Skimming off the fat

Writing is an exercise in discipline.

When you sit down with an idea for a story, you know all there is to know about your characters. Occasionally they'll surprise you and come up with something you weren't expecting, but generally you know where they've come from, where they're going and how they're going to get there. You also know where your story is going. You know (sort of) where the black moment will come in, you know where the tension will be, you know where the love scene or tenderness will come in. That's plotting, right? Well, here's where the discipline comes in.

Since you know everything there is to know about your character, you want to share that with the reader.
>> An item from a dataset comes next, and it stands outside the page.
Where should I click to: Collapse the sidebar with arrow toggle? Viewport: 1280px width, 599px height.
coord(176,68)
However, the reader doesn't want to know that the reason your character doesn't eat salads is because of a food fight when they were 13 that resulted in them wearing ranch salad dressing stained shoes for a week. That's just an example, but NOT telling your reader that is definitely skimming the fat from your story.
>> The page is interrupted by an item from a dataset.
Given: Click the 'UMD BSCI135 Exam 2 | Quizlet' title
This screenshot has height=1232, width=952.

I have a tendency to do what's called an info dump. There's just so much I want you to know about my character and their life up to this point that I tend to toss it all into the story. You, the reader, don't care about that. You want to know what's happening NOW. I've had to be very conscious of NOT doing info dumps in stories.

George Santayana said, "Those who cannot learn from history are doomed to repeat it." I'm trying to avoid that in my writing. Yes, it matters to me that the main character won't eat salad, no it doesn't matter to you the reader. You'll simply think I'm showing you a character quirk and you won't delve into the "why."

So, I'm skimming off the fat in my current writing. You'll never know the entire history of the character you're reading about unless you write to me specifically and ask me about that character...even then I may not share it all.

1 comment:

J L said...

I always go ahead and throw in all that 'fat' and console myself with the knowledge that I'm simply telling an alternate story for that character. It's not the one the reader will see -- that comes in Revision 2. But that first story, the one with the salad dressing on the sneakers, is not lost. It just never sees the light of day.